Sunday, October 24, 2010

A Day in the Life of Ali

Would you like a little glimpse into the life of an 18 year old Qatari boy. Here is an excerpt from an essay he wrote for his English class.

"I go to my room and prepare my clothes for ABP. Like my thobe, my scarf, then I prepare the little things like my watch and the rings for my thobe and pen and "Which glasses?"

How cute! He deliberates about which glasses to wear. When I see these boys, who look like men in their thobes, I don't see them as young boys who worry about such trivial things as sunglasses or pens to wear in their pockets. But they are. They grow up just as any other young boy grows up. Trying to define who they are by their appearance, by the things they own, by things that don't really matter in the long run. What else do these Qatari boys have besides things? I don't know. Their lives are secret and unknown to me. I am a woman and can't seem to get into their circles. My husband gets a little closer because he is their teacher.

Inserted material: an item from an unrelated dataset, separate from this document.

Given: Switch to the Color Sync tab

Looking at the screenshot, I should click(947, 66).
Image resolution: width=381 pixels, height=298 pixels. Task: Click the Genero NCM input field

Here is Ali's bedtime ritual:

"I go to bed and open my IPhone and choose a comedy to play on YouTube and open my Blackberry to chat with anybody. Finally, when my eyes close I close everything and sleep and wake up at 4 AM to pray. Then I return to sleep and get up at 7 AM to return to ABP."

I think about the typical American teenager. What does he do? Does he prepare himself before he goes to school? or does he just throw on dirty clothes and get to school late? Perhaps he is an overachiever and excells at everything. At night, where is he? At a party getting stoned? Out playing video games with his buddies way too late? Doing homework? There are all kinds of American boys. How many kinds of Qatari boys are there? I only know one kind. The kind that comes to school in a Land Cruiser dressed in a pressed, white thobe with their school books in their hands.

So much to learn. So much to understand.

1 comment:

Aimee said...

Excellent points to ponder. I mean, I know my own 14 year old daughter. But how different is she from the other 14-year-olds she goes to school with. I do have an idea... pretty different. And I like to think it is "good different."